2015’s ‘Carrie & Lowell’ is still widely thought of as Sufjan Stevens’ best, some fifteen years into the American creative’s wide-ranging career. It wrapped his understated musical eccentricities into something beautifully insular and vulnerable, cementing his mastery of writing simultaneously subtle and rousing songs. The album candidly spoke of his mother’s death, offering an artful expression of grief. That five years later, he’d re-emerge with the arguably brilliant tonal sidestep of ‘Ascension’ seemed unusual, if not entirely unexpected given the electronic fluttering of 2010’s ‘The Age of Adz’. In fact, ‘Carrie and Lowell’ sat sandwiched between two altogether more expansive releases, and the signature sound he found himself labelled with – one that subsequently underpinned the melancholy of the ‘Call Me By Your Name’ soundtrack - perhaps lay at odds with the artist as a whole.
Cue experimentation on a massive scale with a range of collaborative albums, and 2021’s five-volume ‘Convocations’ collection, which all feeds into his tenth studio album, ‘Javelin’ - an album that could have easily amped up the peculiar, but one that instead pulls specific elements of each of his eras.

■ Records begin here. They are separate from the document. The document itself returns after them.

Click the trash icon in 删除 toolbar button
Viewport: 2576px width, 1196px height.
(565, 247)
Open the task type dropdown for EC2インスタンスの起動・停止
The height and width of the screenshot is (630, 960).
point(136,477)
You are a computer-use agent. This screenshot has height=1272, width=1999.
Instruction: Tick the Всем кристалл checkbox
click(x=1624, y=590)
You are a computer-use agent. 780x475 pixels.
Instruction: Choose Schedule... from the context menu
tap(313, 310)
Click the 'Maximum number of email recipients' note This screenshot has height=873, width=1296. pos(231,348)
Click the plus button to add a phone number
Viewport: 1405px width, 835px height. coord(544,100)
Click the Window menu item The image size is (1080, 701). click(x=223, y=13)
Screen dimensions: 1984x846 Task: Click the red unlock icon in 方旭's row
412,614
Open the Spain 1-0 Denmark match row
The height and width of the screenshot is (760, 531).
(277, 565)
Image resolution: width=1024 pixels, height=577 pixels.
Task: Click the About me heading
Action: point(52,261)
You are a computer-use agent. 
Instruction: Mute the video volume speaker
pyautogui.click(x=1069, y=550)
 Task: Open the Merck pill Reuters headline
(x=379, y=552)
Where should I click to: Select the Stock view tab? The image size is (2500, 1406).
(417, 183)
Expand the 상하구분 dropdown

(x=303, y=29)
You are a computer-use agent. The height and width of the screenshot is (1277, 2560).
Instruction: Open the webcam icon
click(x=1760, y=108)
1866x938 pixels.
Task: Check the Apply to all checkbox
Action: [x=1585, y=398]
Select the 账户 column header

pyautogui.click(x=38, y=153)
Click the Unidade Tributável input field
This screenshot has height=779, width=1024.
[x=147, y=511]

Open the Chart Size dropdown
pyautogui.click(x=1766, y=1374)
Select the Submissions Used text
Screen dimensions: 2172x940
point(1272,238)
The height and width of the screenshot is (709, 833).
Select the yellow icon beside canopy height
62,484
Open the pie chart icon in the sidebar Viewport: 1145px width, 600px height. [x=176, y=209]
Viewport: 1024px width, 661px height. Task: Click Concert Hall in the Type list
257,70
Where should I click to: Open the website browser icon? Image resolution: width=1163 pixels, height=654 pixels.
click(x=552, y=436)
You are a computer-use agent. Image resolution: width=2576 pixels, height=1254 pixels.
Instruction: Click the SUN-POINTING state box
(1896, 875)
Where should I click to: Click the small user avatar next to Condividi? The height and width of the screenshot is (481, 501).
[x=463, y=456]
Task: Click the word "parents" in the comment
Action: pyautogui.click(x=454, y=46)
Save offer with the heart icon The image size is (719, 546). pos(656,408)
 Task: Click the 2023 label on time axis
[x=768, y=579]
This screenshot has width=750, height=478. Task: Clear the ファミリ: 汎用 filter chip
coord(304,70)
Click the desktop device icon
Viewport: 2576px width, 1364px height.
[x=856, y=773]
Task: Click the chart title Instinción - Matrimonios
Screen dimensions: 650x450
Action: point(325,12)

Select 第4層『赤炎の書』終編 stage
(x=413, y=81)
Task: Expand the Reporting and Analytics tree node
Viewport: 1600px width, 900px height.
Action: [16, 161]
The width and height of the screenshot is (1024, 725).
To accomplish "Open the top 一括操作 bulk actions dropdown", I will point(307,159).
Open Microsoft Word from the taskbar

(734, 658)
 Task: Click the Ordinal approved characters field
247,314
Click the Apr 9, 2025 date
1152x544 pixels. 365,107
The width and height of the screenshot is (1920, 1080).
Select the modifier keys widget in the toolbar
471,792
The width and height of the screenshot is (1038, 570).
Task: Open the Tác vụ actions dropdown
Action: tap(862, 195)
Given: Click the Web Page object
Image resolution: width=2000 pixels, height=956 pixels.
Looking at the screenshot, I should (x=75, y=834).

Specific fans of ‘Carrie & Lowell’ will be pleased to hear only a single track extends beyond five minutes, and it’s the very one – ‘Shit Talk’ – that perhaps embodies the favourite most. Elsewhere he makes countless nods to his wider works – the bells that dominate ‘A Running Start’ or the grandiose electronics confined only to opener ‘Goodbye Evergreen’ sit among a clear effort to distil the fragility of previous releases.
“Will anybody ever love me?” he resolutely asks on the stunning, heartbreaking song of the same name. “I don’t want to fight at all,” he repeats with a pained sense of resignation as ‘Shit Talk’ builds to its climatic outro. In these moments, Sufjan returns to his inward observations, swapping out the fundamental social commentary that categorised much of ‘Ascension’. Even on the occasion when the record veers dangerously close to twee (see the nursery rhyme-adjacent ‘My Little Red Fox’), it still presents as a delicate insight back to the life of its creator. If ‘Carrie & Lowell’ is set to remain as Sufjan Stevens’ best, ‘Javelin’ takes a confident stride back into personal territory and certainly gives 2015 a run for its money.